Rubio also stars as a judge along with Simon Cowell and Kelly Rowland on Fox’s The X Factor, and in her lawsuit filed on Monday in Los Angeles Superior Court, she says that Telemundo used scheduling concerns as a “pretext” for getting out of a contract.
“Telemundo apparently changed its mind after making a deal when presented with the opportunity to hire a far less expensive talent to replace Paulina,” says the lawsuit.
After the first season of La Voz Kids aired last year, the parties entered into negotiations for Rubio to appear as a coach/judge again. According to the complaint, her attorney and talent agent “agreed orally and in email correspondence” with Telemundo “that the material terms for Paulina to appear on the Second Season would be the same as in the written contract for the First Season apart from Paulina’s compensation.”
Tanya Perara, vp business and legal affairs at Telemundo, is said to have requested written confirmation there would be no scheduling conflict with The X Factor.
But Rubio’s duties on X Factor had her performing in May and June, while La Voz Kids was shooting earlier in the year. Rubio’s agent rejected the demand as “unnecessary,” given that her X Factor deal allowed her to perform on the other show and “the custom and practice in the industry of parties cooperatively working out schedule issues.”
A compensation figure of $1.325 million was allegedly agreed upon in email on Dec. 4. Rubio’s transactional attorney Joe Carlone told Perara, “We are closed.”
But Telemundo still wanted written confirmation that Rubio would be available to film a second season. In response, Carlone put Perara in touch with FremantleMedia, producer of The X Factor.

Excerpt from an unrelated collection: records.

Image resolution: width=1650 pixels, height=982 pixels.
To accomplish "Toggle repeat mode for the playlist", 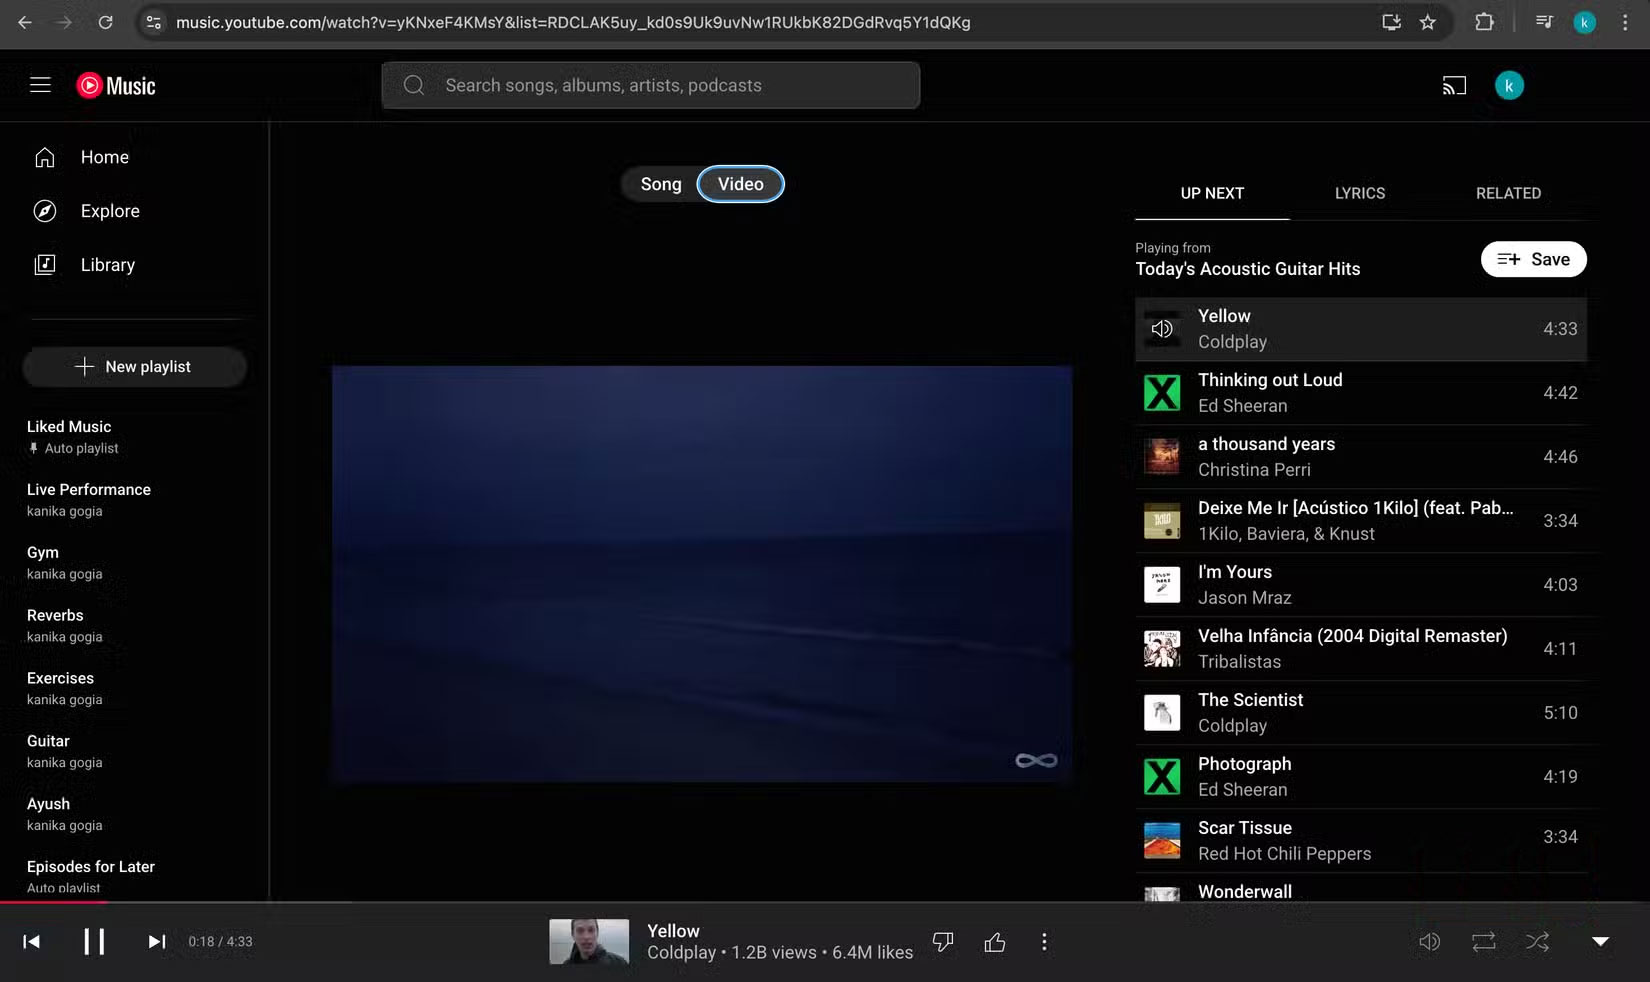I will pyautogui.click(x=1483, y=941).
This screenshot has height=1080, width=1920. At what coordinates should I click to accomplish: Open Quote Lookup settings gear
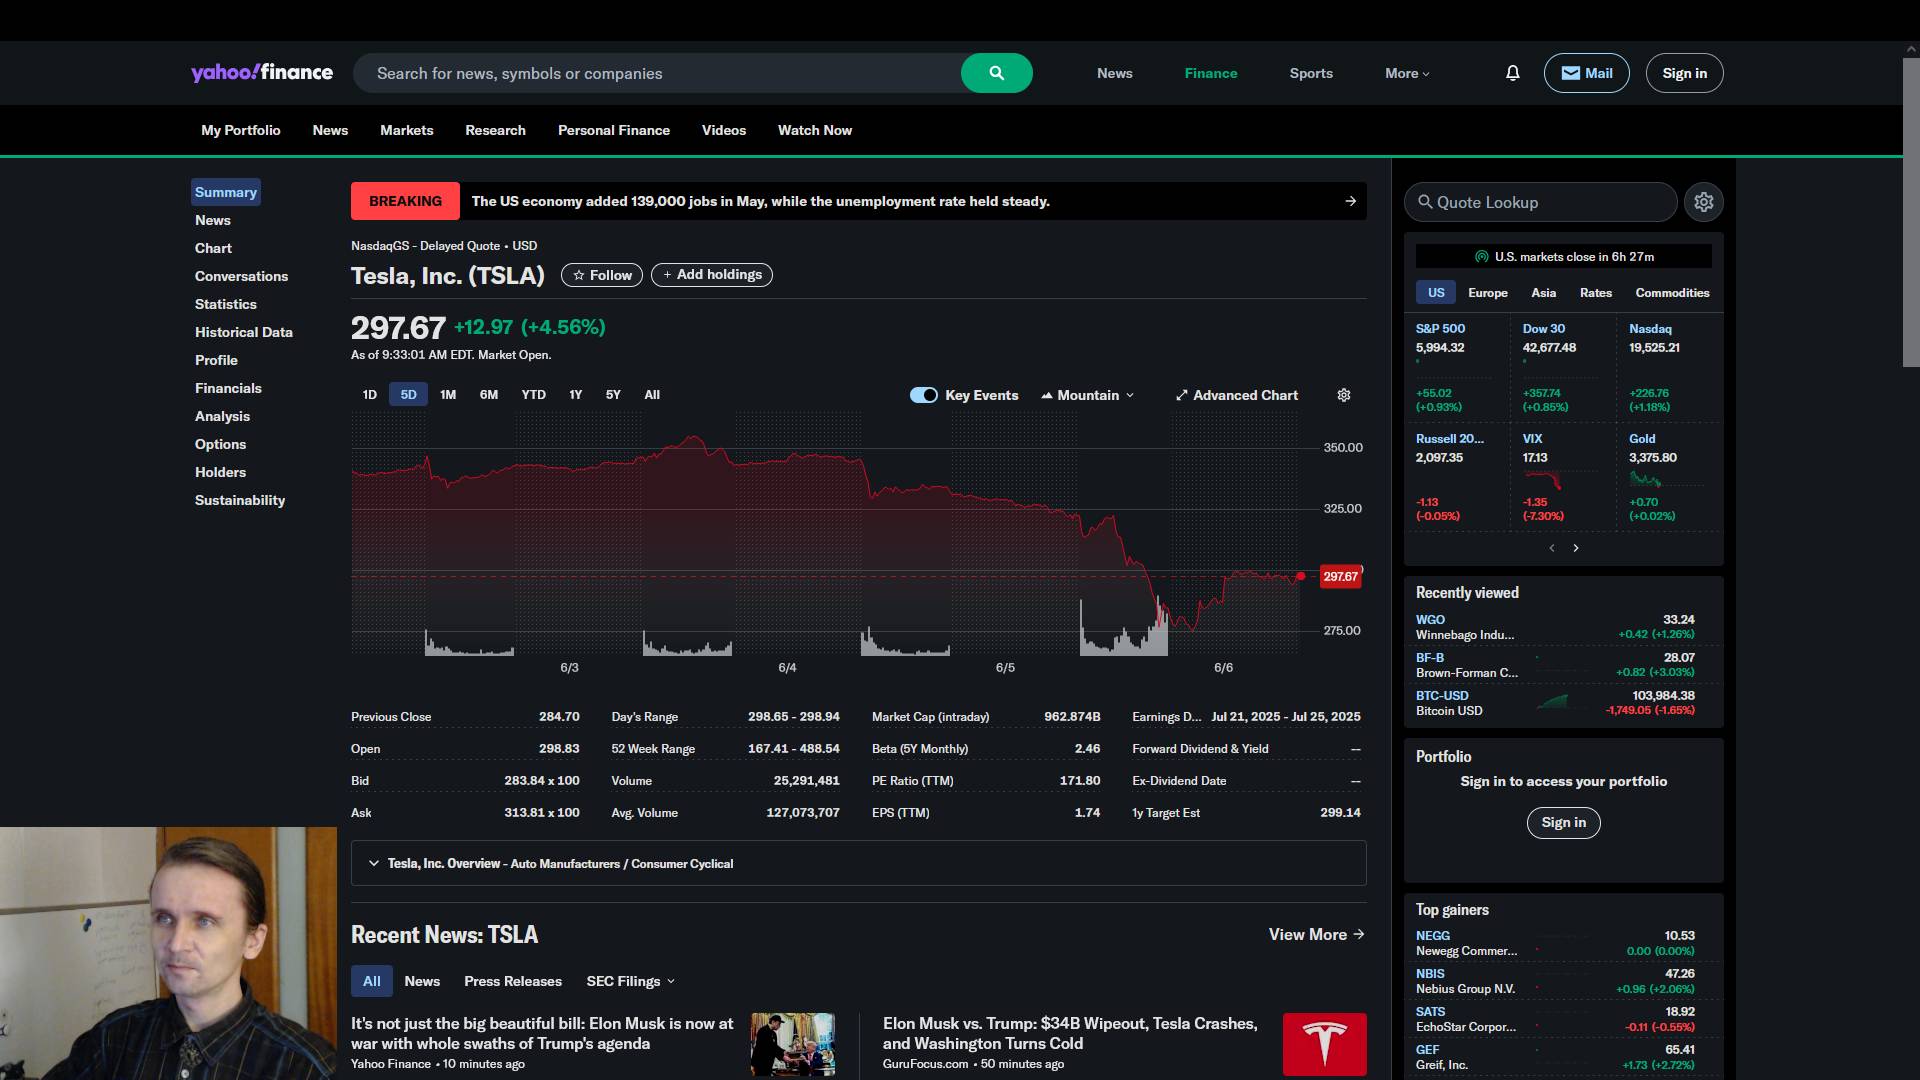(1703, 202)
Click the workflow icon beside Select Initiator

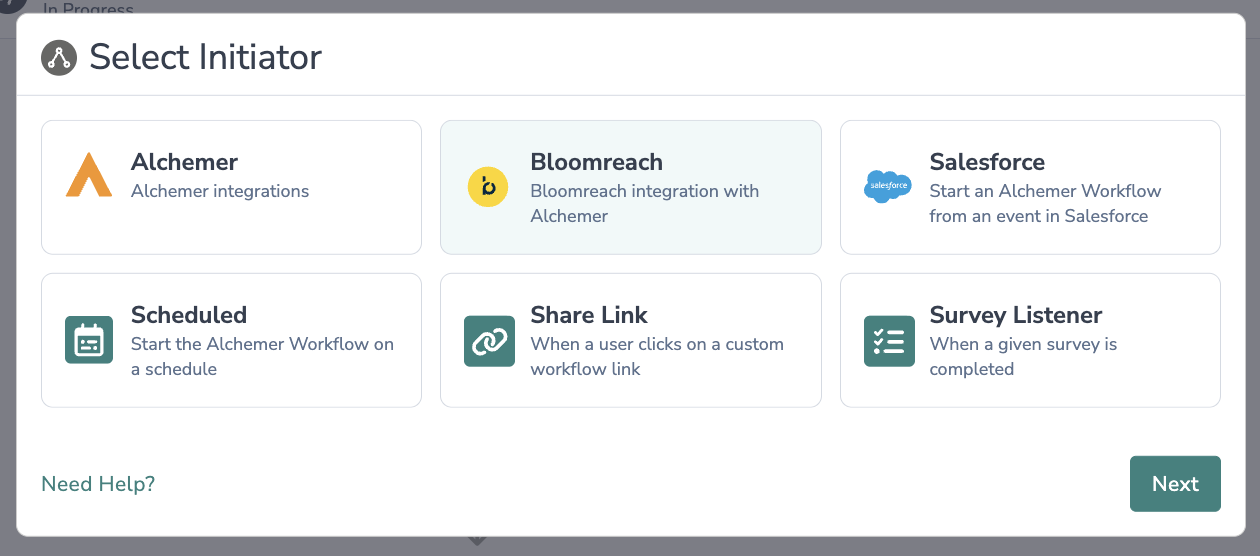pos(59,57)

“Rather than do so in good faith,” says the lawsuit, “Telemundo made only a perfunctory effort to clear a full three and a half week period in May and June and did not respond to Fremantle’s request in response to same that Telemundo identify the specific dates that Telemundo wanted to clear. Defendants’ concern about clearing dates was, at best, a pretext. Defendants did not act reasonably or in good faith to obtain the written confirmation that they purportedly required.”
On Dec. 23, Telemundo senior vp Jose Sariego advised Carlone that the network had decided to “terminate negotiations.”
The next day, Rubio’s litigation attorney Howard King demanded that Telemundo tender the $1.325 million payment. The response came 10 days later, when Telemundo denied there was any binding agreement.
Now King is telling an L.A. Superior judge what he believes happened:
“Defendants’ attack of buyer’s remorse after making their deal with Paulina has led them to wiggle out of Paulina’s deal once they knew they had secured a replacement, under the guise of needing confirmation from Fremantle of Paulina’s availability — and when that ruse no longer worked, Defendants flat out denied that they had ever made a deal for the Second Season.”
Rubio demands at least $1 million for breach of contract, and an additional $100,000 over an alleged deal to use clips of her first season in television advertisements for Gain laundry detergent. King tells THR, “Telemundo is going to pay for their questionable business ethics and cavalier attitude toward the talent that contributes so greatly to their commercial success.”
A Telemundo spokesperson comments, “We have not seen any lawsuit by Ms. Rubio against Telemundo.”